A congresswoman from Georgia has joined two colleagues to introduce legislation to create a ‘safety net’ for student loan borrowers who are about to enter repayment periods after nearly two years of a pandemic-induced reprieve.
Representatives Lucy McBath, Suzanne Bonamici of Oregon, and Susan Wild of Pennsylvania introduced The Student Loan Borrower Safety Net Act of 2021 which would take effect upon the end of the Department of Education’s COVID-19 pause on student loan repayments on February 1, 2022.
The legislation would “help borrowers during the transition period” by requiring increased outreach from lenders, providing protection for borrowers who miss payments, and making it easier for borrowers to get into income-driven repayment plans.
This bill addresses borrowers with federal student loans during the transition period following the end of the COVID-19 student loan repayment pause by:
- Providing earlier and more frequent outreach to borrowers that their payments are to resume;
- Making it easier for borrowers to get into income-driven repayment plans;
- Making it easier to access economic hardship support; and
- Extending the time period for servicers to contact borrowers who miss a payment.
“Students in Georgia and across our country have endured unimaginable difficulty over the last few years, and the student loan repayment pause served as needed relief in these difficult times,” McBath said in a news release. “As these payments come due once again, our work in Congress should support those seeking educational success. Our bill is an important step in protecting our student borrowers and helping safeguard their financial futures. I’m proud to lead this bill with my colleague Congresswoman Bonamici, helping to ensure America’s college students and graduates secure their financial health.”
“The pause on student loan repayment for the COVID-19 pandemic has been a lifeline for borrowers in Oregon and across the country,” said Bonamici in the same news release. “As the pause ends and payments resume, borrowers should be protected from the worst effects of missing payments, whether unintentionally or because of financial distress. The Student Loan Borrower Safety Net Act will provide borrowers with the help they need in this time of transition.”

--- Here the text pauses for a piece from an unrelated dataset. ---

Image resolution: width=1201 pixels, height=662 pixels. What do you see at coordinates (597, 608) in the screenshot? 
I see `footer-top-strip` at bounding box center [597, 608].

“Students across the country deserve support and clarity about their student loan payments, especially as we emerge from the worst of the pandemic,” said Wild. “I am proud to support this legislation to ensure that borrowers have the best information possible about their debt obligations, and to help prevent Americans from defaulting on their loans.”

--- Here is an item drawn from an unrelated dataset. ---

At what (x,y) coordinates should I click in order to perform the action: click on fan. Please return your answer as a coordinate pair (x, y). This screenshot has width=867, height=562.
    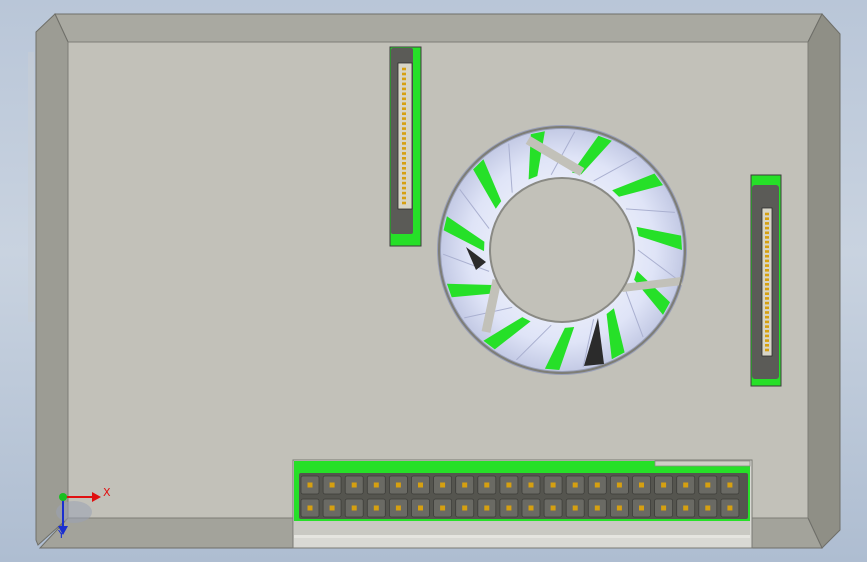
    Looking at the image, I should click on (562, 250).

The legislation is supported by Pew Charitable Trusts, New America, and The Institute for College Access & Success (TICAS).
Regan Fitzgerald, manager of The Pew Charitable Trusts’ project on student borrower success, said:
“The Student Loan Borrower Safety Net Act would provide evidence-based policies to support borrowers—especially those most at risk of delinquency and default—as they prepare to resume repayment. These include easier access to affordable payment plans, a grace period to allow borrowers who can’t afford monthly payments to get back into repayment in good standing, and targeted outreach about the resumption of payments.”
“If payments are to restart in February, easier access to low and $0 payments will be important protections for all borrowers, but especially those hit hardest by the pandemic,” said Sarah Sattelmeyer, Project Director for Education, Opportunity, and Mobility at New America.
“If the Education Department resumes federal student loan payments as planned, it is imperative that borrowers be protected from financial harm and have easy access to clear information and affordable repayment options,” said Sameer Gadkaree, President, TICAS. “We applaud Reps. Bonamici, McBath, and Wild for introducing this important legislation to create key safety nets for millions of borrowers.”
It is co-sponsored by Representatives Emanuel Cleaver (MO-5), Danny Davis (IL-07), and Alan Lowenthal (CA-47).